Articles de la revue France Forum

Heureusement, l’histoire n’est pas encore totalement écrite.

A partir de l’année 2010, trois tournants ont mis le Parti de la justice et du développement (AKP) au pouvoir en Turquie1 sur la voie de la dérive autoritaire. D’abord, le déclenchement des révolutions arabes, en particulier la crise syrienne, a créé une obsession sécuritaire en Turquie qui s’est traduite par une concentration des pouvoirs : piégé et encerclé dans la région, l’AKP a resserré son étau sur la vie politique turque, en même temps que l’opinion publique demandait un président et un parti forts, capables de garantir la paix et la sécurité face aux menaces émanant de la dégradation de la situation régionale (Daech, activisme du Parti de l’union démocratique (PYD) au nord-est de la Syrie) et ce, même au prix de la démocratie. L’autoritarisme en Turquie est, en ce sens, un dommage collatéral de la crise syrienne.

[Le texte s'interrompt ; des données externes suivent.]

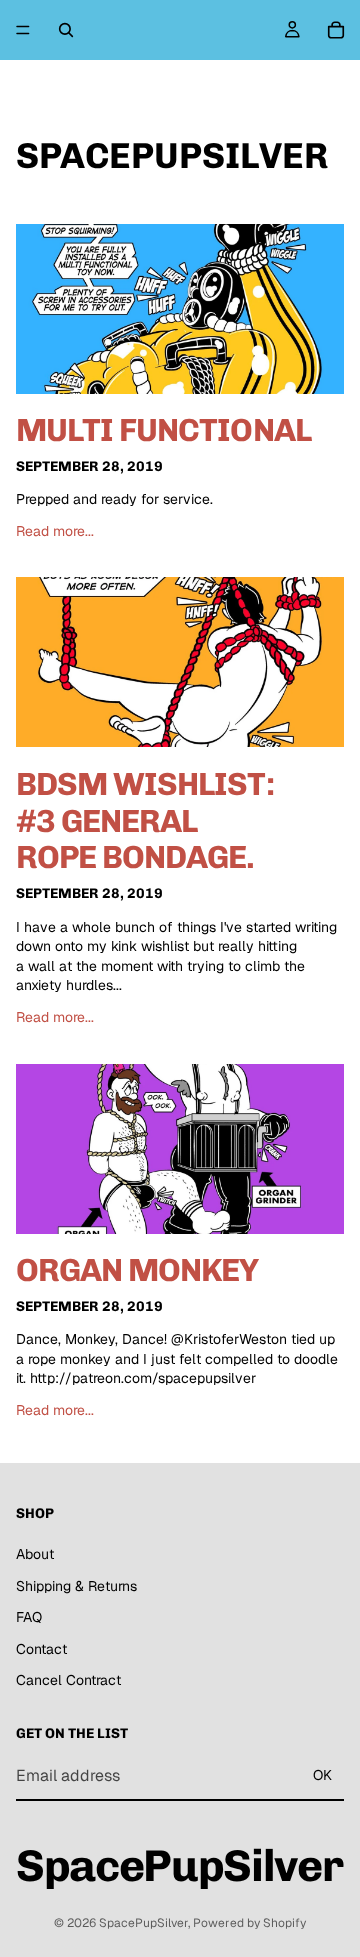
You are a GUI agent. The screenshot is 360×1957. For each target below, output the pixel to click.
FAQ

Ensuite, l’effacement de l’horizon européen à la fin des années 2000 a dévié l’AKP de la voie de la démocratisation sur laquelle il s’était engagé. si, au début des années 2000, la candidature de la Turquie à l’UE était une garantie de sa démocratisation, l’enlisement des négociations avec Bruxelles à la fin de cette décennie a privé l’AKP de toute motivation pour continuer les réformes.

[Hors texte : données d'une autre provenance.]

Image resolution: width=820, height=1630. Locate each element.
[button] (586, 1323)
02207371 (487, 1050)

Le coup d’État raté de juillet 2016 a agi comme catalyseur de la dérive autoritaire. D’une part, la tentative de putsch a abouti à l’instauration d’un état d’urgence qui autorise de sortir du cadre démocratique ; des « décrets-lois d’urgence » ont permis des purges massives d’opposants et ce, en violation de l’État de droit. D’autre part, c’est à la faveur du putsch raté que Erdogan a pu imposer un régime présidentiel taillé à sa mesure. Celui-ci donne au président des pouvoirs élargis : le Parlement est marginalisé, le président est à la fois chef de l’État, de l’exécutif, des armées et du parti au pouvoir ; il peut gouverner par décret et dispose du droit de dissolution de l’Assemblée. On voit mal comment un président qui règne sans contre-pouvoirs peut protéger la démocratie.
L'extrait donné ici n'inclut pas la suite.